Now that we have a better idea of how things move in 1 dimension,
we're going to extend the ideas that we've discussed already into 2 dimensions.
In discussing 2 dimensional motion, we'll start with an idea of vectors.
We'll talk about 2 dimensional vectors and then discuss something that is very, very common
and you might see in problems in the future which is projectile motion
and how to handle projectile motion in a problem.
First we'd like to distinguish between what we call a scalar and a vector.
A vector is a quantity that doesn't just have a magnitude but also has a direction.
And a simple example makes this more clear.
For example if I asked you at each point in this room what is the temperature?
You could say its 5 degrees, 10 degrees but you wouldn't say its 5 degrees that way or that way.
It's just a number. It's just 5 degrees, 10 degrees, some number.
And so at each point in this room, as you can see with these red dots,
you could sort of imagine a temperature at each location.
But no direction associated with that temperature.
When this is the case, when you're talking about just a number with no direction,
we call this number a scalar. On the other hand if I asked you right now,
the air moving around in this room, which direction is it moving?
Or how strong is the wind? You could tell me that at each point the wind is moving 1 kilometer per hour
or 2 kilometers per hour in this direction or in this direction,
and so at each point in this room I can think not just about how much the wind is moving,
but in which direction the wind is moving.
Often when you see a vector like this wind is, you'll see an arrow over the letter.
So this arrow over the letter w, would mean that we're talking about the wind as a vector,
a quantity with both a magnitude and a direction.
Here's a simple example of how a vector might work in 2 dimensions.
What we're looking at here is an airplane from a bird's eye view,
and let's supposed this airplane is travelling slightly northeast.
The speed of the airplane is 500 kilometers per hour, say.
And the speed is just a scalar. It's just a number telling you how fast the object is going.
On the other hand, if I consider both the number and the red arrow,
the 500 kilometers per hour and pointing northeast,
I would call that the velocity of the airplane,
and the velocity is a vector because I take into account not just the number,
500 kilometers per hour, but also in what direction that motion is in.
We can describe this more quantitatively in terms of vectors
by describing the motion of the plane in the east direction,
in the north direction separately. So for example, if I wanted to take this wind vector
that is 500 kilometers per hour northeast, I could think about just the amount of the motion
that is going east directly which would be 400 kilometers per hour
and I could also ask how far is it travelling north or how fast and that is 300 kilometers per hour.
The way to write a 2 dimensional vector in this way,
where we're just simply what we call break up the vector into its components,
and that's what this is.
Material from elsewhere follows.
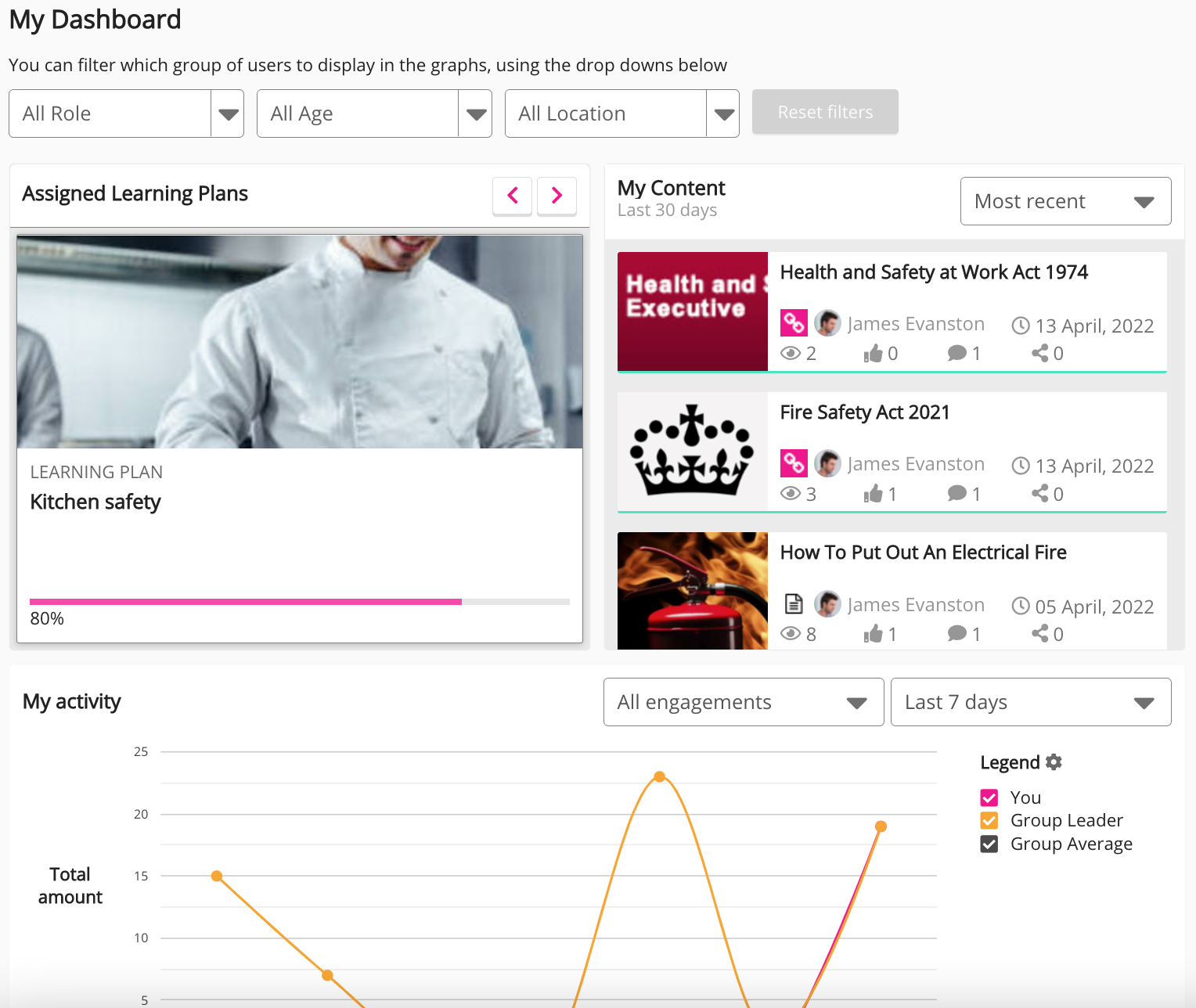Click the Reset filters button

click(824, 111)
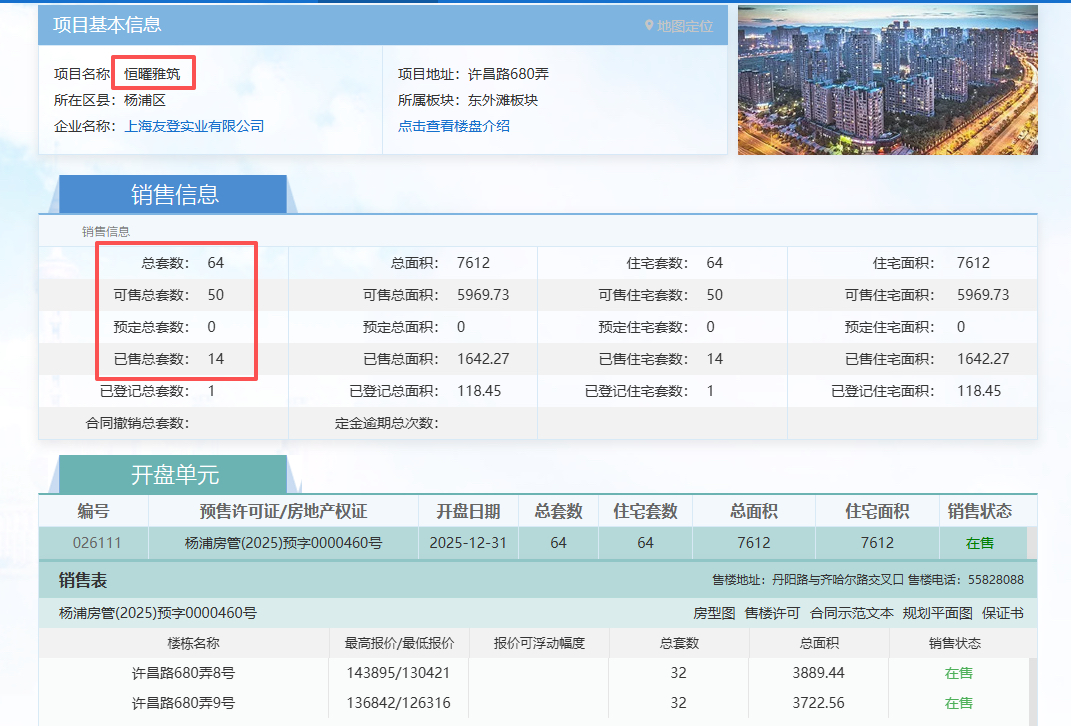Click 点击查看楼盘介绍 link

tap(454, 126)
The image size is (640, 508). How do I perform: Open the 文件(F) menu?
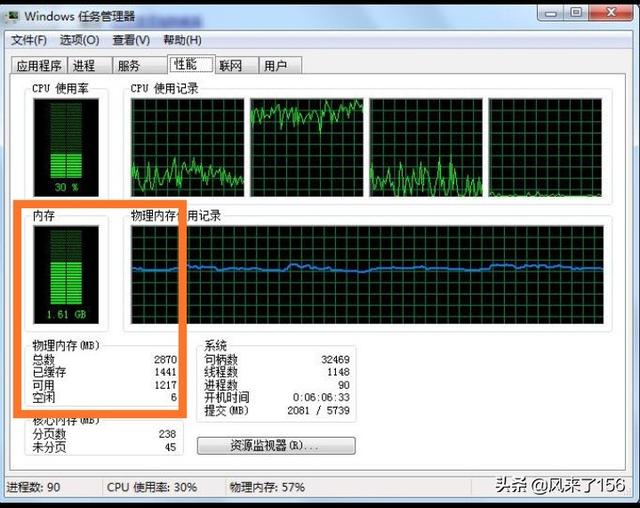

You just take a vector and you think about the different perpendicular directions
and you split it up or break it up into the 2 components, which we'll discuss how to do in a moment.
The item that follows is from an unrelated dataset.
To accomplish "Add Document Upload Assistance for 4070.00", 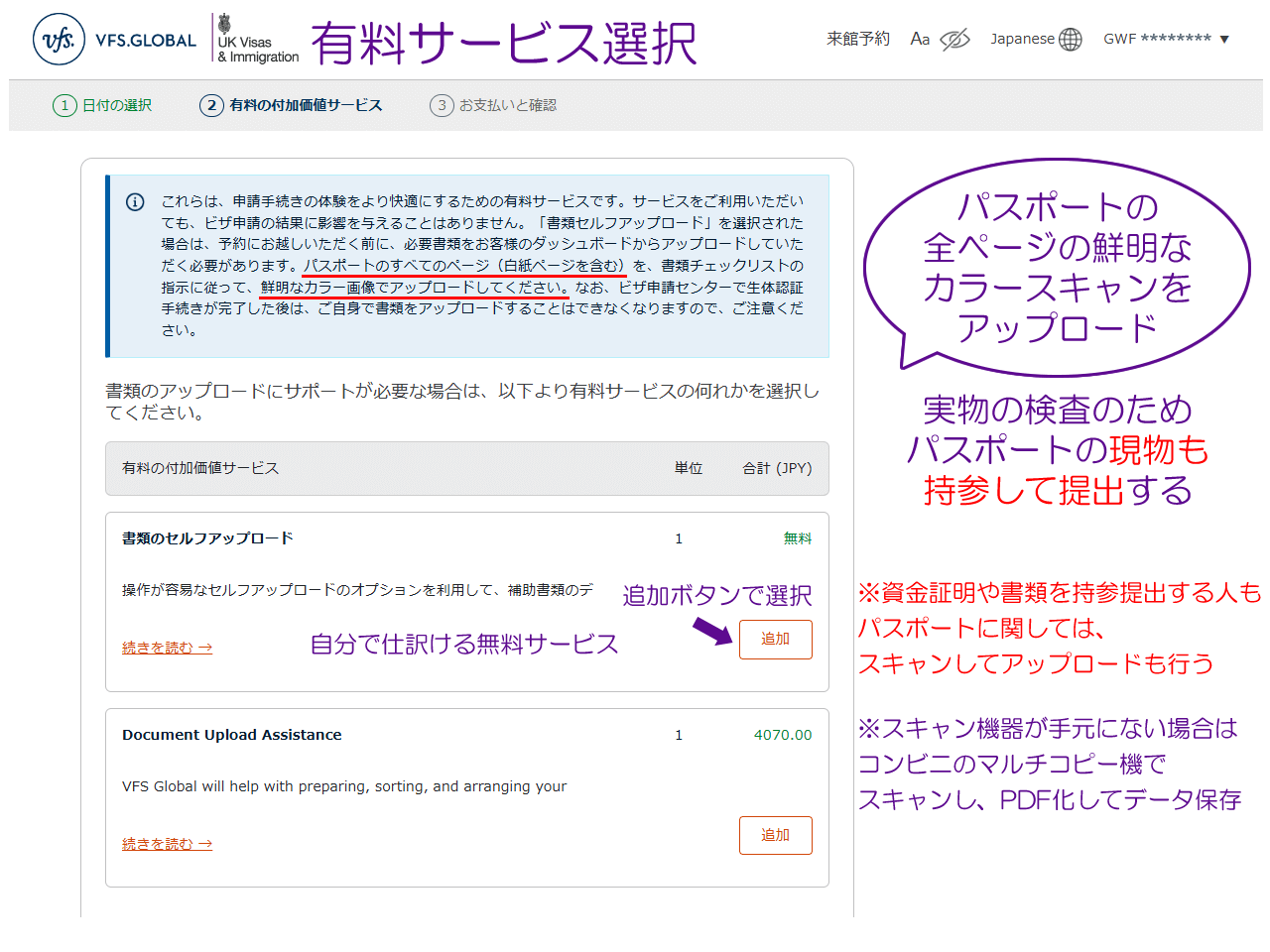I will point(775,835).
You would write your vector as you see here.
Velocity, I could call it a vector v with an arrow over it and I would write the 2 directions,
the 300 and the 400, the north and the east separately but right next to each other.
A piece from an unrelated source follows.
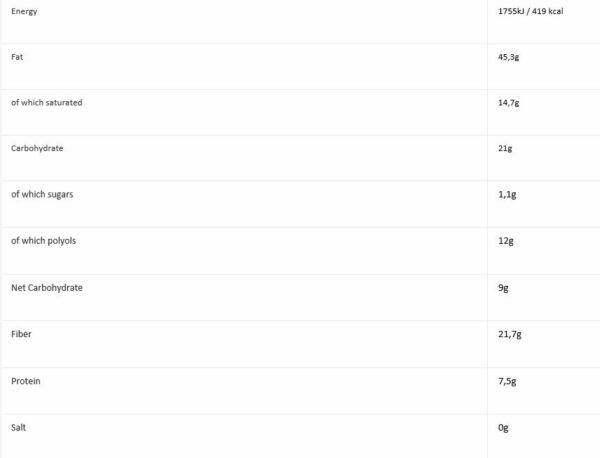
Task: Click the 'of which sugars' label
Action: coord(42,195)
So really this is just a book keeping convention.
We just take 2 numbers and sort of stable them together, just put them together.
There's nothing really very special about this yet.
We're just putting 2 numbers next to each other,
and so there's no reason to be intimidated when you see a vector.
If you're looking at a vector and you're a little bit confused as to how to interpret it in your head,
this is how to think about it. It's just different numbers
put next to each other telling you how much of your vector is in each different component
as we've seen with this airplane here.
Now that we understand what a vector is, as representing different components of a quantity
in different perpendicular directions, we can ask what happens if we add a vector.
So for example, in this case if we have the airplane travelling partly north and partly east,
what if we introduced a wind blowing to the east at 100 kilometers per hour?
It would be quite a strong wind, but just for this example, if it was blowing only to the east,
how could we find the new vector, the new direction of velocity that this plane would go?
Unfortunately, this is pretty much exactly what you would expect if you're going to add vectors.
What you do as you can see here is the blue box and the green box we have are 2 vectors.
One is the vector of the plane's original motion,
the 300 and 400 kilometers per hour north and east.
We're going to add to that the wind vector which has zero motion in the north direction,
and so we have a zero in that first entry, and then a 100 kilometers per hour in the second dimension.
To add these 2 vectors, you just add them component by component.
So we add the north with the north, and the east with the east.
So we have 300 plus zero, for the north direction of the airplane after this wind is blowing on it,
meaning it has a 300 kilometers per hour motion north,
and then it still has that 500
since 400 plus 100 motion now heading to the east
because of the addition of the wind vector.
And this is how you add vectors together.